Exercise requirements: The lines from the one containing "The image size is (1440, 633)." through the last line below, both ends included, must be reproduced exactly, with no pictures.

Provided records:
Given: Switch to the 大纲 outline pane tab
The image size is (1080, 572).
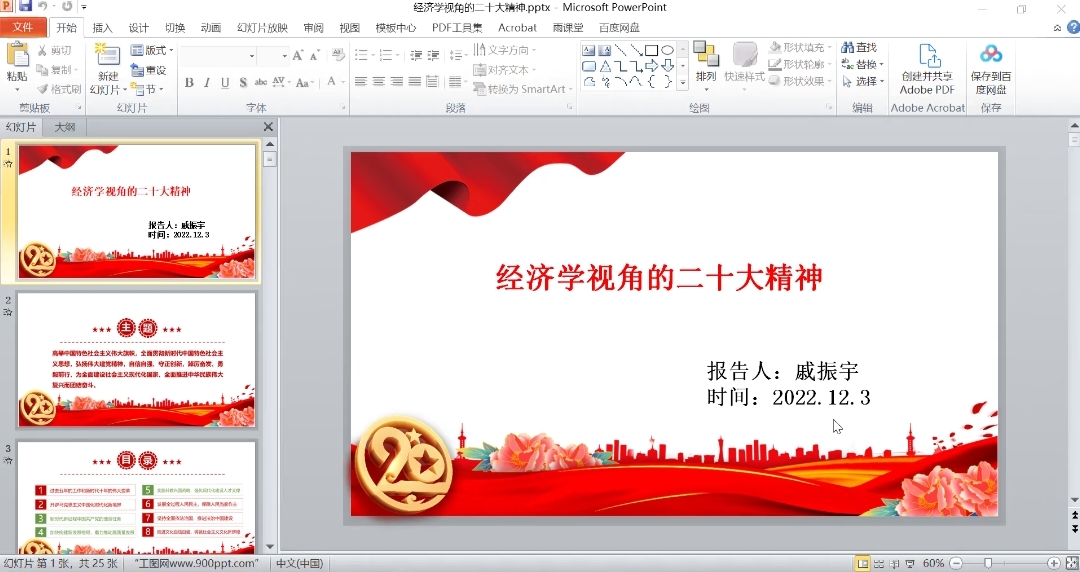Looking at the screenshot, I should click(65, 127).
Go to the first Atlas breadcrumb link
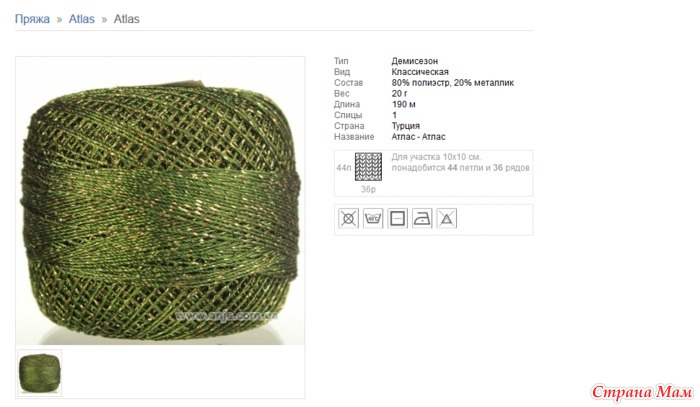Viewport: 700px width, 407px height. pyautogui.click(x=82, y=19)
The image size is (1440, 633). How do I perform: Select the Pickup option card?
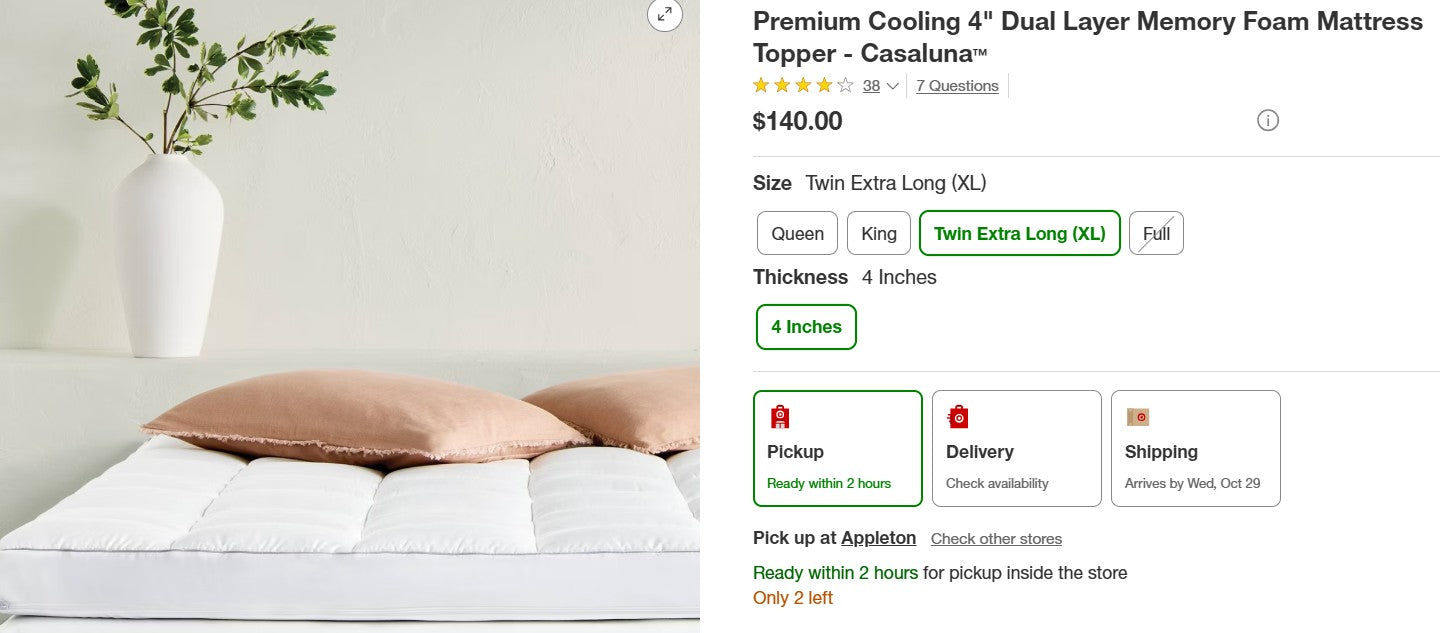(x=837, y=448)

Exercise result:
The image size is (1440, 633). How do I perform: Select the Pickup option card?
(x=837, y=448)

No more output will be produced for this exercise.